Exonuclease III-based target recycling for ultrasensitive homogeneous monitoring of HIV DNA using Ag+-coordinated hairpin probe

A new homogeneous electrochemical sensing strategy based on exonuclease III-assisted target recycling amplification was utilized for simple, rapid and highly sensitive detection of human immunodeficiency virus (HIV) DNA on an immobilization-free Ag(I)-assisted hairpin DNA through the cytosine–Ag+–cytosine coordination chemistry. The assay involved target-induced strand-displacement reaction accompanying dissociation of the chelated Ag+ in the hairpins and exonuclease III-triggered target recycling. Initially, the added target DNA hybridized with hairpin DNA to disrupt the Ag(I)-coordinated hairpin probe and releases the coordinated Ag+ ion. Then, the newly formed DNA double-stranded DNA could be cleaved by exonuclease III, and released target HIV DNA, which retriggered the strand-displacement reaction with the hairpin for target recycling, thereby resulting in formation of numerous free Ag+ ions in the detection cell.

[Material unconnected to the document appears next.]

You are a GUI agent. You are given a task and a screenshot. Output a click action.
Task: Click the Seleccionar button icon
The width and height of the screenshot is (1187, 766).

The released Ag+ ions can be readily captured by the negatively charged electrode, and subsequent anodic-stripping voltammetric detection of the captured Ag+ ions are conducted to form the anodic current for the production of the electronic signal within the applied potential. Under optimal conditions, the exonuclease III-based sensing system exhibited good electrochemical responses for the detection of HIV DNA at a concentration as low as 23fM. •This work reports a homogeneous electrochemical sensor for HIV DNA.•Exonuclease III-based target recycling was used for signal amplification.•Ag+-coordinated hairpin DNA was used as the signal-transduction tag.•Target-induced Ag+ dissociation from hairpin DNA was detected.